_Passage to read_.
· · · · ·
Spy-tech : Intruder Detection & Logging System

You are the chief scientist of the research and development division of the Meow Secret Service. One fine day the top agent in your agency comes seeking help & he is looking desperate.

"I need something fast. I think someone has been entering my safe house while I am out on a mission. Is there a way to discreetly detect if anyone has broken into my premises through the main door? In other words, I need a silent tripwire system."

Opening your drawer, you found your trustee Micro:bit & a piece of magnet.

In the 1962 film Dr. No, James Bond placed a hair across his door, which would fall off as soon as somebody opened it. I am pretty sure my readers are not that old. In more recent memory, the main character in Death Note set a strip of paper on the opening of the door and a mechanical pencil lead on the hinge to determine if someone has snuck into his room. We are going to create a rather similar system but with a modern twist. Thanks to the versatility of the Micro:bit with its wide range of onboard sensors & connectivity options, many projects could be created without much additional components.

• 1 x Micro:bit board (works for both v1 and v2)
• 1 x Micro-B USB Cable
• 1 x AA or AAA battery holder
• 2 x AA or AAA batteries
• 1 x Magnet (or any fridge magnet)
• 3 x Blu-Tacks
• 1 x Ruler

To create the gizmo for our Meow Secret agent, we will be using the onboard electronics compass (or built-in magnetometer as we will understand shortly). The normal use case for Micro:bit's on-board compass is to detect the earth's magnetic field a.k.a A Compass (duh).
This magnetic field around the globe (https://en.wikipedia.org/wiki/Earth%27s_magnetic_field) is created by strong charges from earth's north & the south poles.

If you have never experienced making a digital compass with your Micro:bit, do check out the following tutorial (https://www.instructables.com/MicroBit-Compass-DIY/) . In this above project/example, the Micro:bit’s compass senses the earth’s magnetic field & display which the direction your Micro:bit is currently facing.
· · · · ·
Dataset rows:

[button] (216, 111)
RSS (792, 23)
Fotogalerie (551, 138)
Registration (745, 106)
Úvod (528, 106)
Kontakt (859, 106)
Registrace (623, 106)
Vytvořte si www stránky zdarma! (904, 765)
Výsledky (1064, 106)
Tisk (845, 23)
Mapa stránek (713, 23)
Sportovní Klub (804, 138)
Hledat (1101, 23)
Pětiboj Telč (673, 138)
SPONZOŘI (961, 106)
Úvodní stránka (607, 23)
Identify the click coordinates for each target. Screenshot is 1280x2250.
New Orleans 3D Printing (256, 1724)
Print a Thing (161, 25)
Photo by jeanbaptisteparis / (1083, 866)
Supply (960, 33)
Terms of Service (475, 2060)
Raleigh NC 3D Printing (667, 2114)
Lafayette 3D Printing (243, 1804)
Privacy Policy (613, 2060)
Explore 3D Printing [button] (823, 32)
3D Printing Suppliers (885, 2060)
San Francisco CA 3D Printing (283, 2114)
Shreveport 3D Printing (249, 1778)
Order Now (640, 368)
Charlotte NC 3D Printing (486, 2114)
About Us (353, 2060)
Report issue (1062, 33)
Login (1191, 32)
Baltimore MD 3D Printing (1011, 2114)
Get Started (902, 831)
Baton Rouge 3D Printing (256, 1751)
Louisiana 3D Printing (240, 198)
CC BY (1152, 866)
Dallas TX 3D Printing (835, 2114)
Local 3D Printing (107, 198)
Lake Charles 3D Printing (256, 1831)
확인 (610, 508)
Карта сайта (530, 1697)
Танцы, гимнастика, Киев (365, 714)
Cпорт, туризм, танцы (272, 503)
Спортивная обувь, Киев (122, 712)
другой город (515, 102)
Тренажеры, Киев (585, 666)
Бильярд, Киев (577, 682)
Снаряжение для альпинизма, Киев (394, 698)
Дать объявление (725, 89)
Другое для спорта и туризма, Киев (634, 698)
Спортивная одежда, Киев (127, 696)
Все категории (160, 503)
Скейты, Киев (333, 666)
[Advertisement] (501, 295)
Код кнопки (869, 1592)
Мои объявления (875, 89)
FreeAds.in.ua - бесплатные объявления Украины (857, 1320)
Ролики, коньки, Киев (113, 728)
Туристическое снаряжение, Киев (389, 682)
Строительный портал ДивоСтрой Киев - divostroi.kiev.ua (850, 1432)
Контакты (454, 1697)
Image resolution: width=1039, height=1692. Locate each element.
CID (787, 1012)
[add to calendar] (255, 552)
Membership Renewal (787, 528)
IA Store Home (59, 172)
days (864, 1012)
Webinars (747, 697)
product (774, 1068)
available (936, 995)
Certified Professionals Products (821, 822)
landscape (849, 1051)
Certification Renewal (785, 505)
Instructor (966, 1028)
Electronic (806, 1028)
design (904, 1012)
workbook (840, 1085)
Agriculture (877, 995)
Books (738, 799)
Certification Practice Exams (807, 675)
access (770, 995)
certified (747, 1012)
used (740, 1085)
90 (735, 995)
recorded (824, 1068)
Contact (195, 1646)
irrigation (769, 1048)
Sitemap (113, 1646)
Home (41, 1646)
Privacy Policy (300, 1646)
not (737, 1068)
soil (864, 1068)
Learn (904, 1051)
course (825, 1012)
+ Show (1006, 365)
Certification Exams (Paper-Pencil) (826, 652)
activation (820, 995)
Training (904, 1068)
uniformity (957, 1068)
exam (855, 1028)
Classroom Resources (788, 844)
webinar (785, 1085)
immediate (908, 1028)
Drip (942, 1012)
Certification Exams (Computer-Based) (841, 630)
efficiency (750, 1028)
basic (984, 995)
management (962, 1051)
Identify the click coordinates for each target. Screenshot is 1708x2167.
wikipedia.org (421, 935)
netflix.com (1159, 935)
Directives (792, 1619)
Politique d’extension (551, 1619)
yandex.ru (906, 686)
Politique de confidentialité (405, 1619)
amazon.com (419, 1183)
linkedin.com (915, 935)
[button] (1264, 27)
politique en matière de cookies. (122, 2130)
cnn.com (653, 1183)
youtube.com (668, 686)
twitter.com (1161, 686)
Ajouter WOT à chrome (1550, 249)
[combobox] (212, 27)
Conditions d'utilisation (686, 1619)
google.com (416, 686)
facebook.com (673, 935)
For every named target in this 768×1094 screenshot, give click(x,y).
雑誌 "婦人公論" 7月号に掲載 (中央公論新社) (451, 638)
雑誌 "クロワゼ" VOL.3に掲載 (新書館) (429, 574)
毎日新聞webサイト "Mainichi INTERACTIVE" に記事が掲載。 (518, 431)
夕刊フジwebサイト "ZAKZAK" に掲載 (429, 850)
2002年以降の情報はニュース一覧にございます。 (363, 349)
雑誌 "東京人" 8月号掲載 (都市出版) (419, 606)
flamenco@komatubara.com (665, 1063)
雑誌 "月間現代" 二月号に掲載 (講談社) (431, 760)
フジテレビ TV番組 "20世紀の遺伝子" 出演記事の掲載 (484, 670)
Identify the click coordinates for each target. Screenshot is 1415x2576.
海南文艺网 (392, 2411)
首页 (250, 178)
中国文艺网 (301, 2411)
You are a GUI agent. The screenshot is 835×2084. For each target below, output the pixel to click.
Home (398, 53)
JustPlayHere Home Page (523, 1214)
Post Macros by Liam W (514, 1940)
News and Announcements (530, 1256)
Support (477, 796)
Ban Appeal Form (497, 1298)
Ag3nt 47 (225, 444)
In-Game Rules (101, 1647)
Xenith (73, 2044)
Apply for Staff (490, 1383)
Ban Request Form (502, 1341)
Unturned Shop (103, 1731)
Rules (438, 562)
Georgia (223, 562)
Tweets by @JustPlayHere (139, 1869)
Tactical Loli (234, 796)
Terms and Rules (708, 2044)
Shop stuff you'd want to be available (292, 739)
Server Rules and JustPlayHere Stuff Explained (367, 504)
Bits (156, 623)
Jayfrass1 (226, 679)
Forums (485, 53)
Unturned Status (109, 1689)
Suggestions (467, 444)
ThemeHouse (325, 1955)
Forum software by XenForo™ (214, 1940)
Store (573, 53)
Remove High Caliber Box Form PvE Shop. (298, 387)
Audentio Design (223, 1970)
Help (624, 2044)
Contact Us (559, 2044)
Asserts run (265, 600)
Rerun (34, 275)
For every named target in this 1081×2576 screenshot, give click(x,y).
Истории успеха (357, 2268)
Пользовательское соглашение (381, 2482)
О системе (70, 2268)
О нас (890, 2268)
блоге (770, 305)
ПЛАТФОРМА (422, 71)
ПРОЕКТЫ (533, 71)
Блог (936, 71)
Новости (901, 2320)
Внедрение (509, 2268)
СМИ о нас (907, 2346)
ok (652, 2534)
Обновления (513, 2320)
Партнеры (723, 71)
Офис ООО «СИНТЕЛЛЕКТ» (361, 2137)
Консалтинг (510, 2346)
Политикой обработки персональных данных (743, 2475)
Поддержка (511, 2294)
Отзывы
· · · · ·
_Directions_.
A. Output the passage on the spy-tech intruder detection system from "If you have" up to and including "is currently facing.", copied word for word.
B. Substitute "Contact" for "Kontakt" in the listing, from its first line up to and including the line with "Shreveport 3D Printing (249, 1778)". Keep everything else the same and give only those lines.

_Set of answers_.
A.
If you have never experienced making a digital compass with your Micro:bit, do check out the following tutorial (https://www.instructables.com/MicroBit-Compass-DIY/) . In this above project/example, the Micro:bit’s compass senses the earth’s magnetic field & display which the direction your Micro:bit is currently facing.

B.
[button] (216, 111)
RSS (792, 23)
Fotogalerie (551, 138)
Registration (745, 106)
Úvod (528, 106)
Contact (859, 106)
Registrace (623, 106)
Vytvořte si www stránky zdarma! (904, 765)
Výsledky (1064, 106)
Tisk (845, 23)
Mapa stránek (713, 23)
Sportovní Klub (804, 138)
Hledat (1101, 23)
Pětiboj Telč (673, 138)
SPONZOŘI (961, 106)
Úvodní stránka (607, 23)
Identify the click coordinates for each target. Screenshot is 1280x2250.
New Orleans 3D Printing (256, 1724)
Print a Thing (161, 25)
Photo by jeanbaptisteparis / (1083, 866)
Supply (960, 33)
Terms of Service (475, 2060)
Raleigh NC 3D Printing (667, 2114)
Lafayette 3D Printing (243, 1804)
Privacy Policy (613, 2060)
Explore 3D Printing [button] (823, 32)
3D Printing Suppliers (885, 2060)
San Francisco CA 3D Printing (283, 2114)
Shreveport 3D Printing (249, 1778)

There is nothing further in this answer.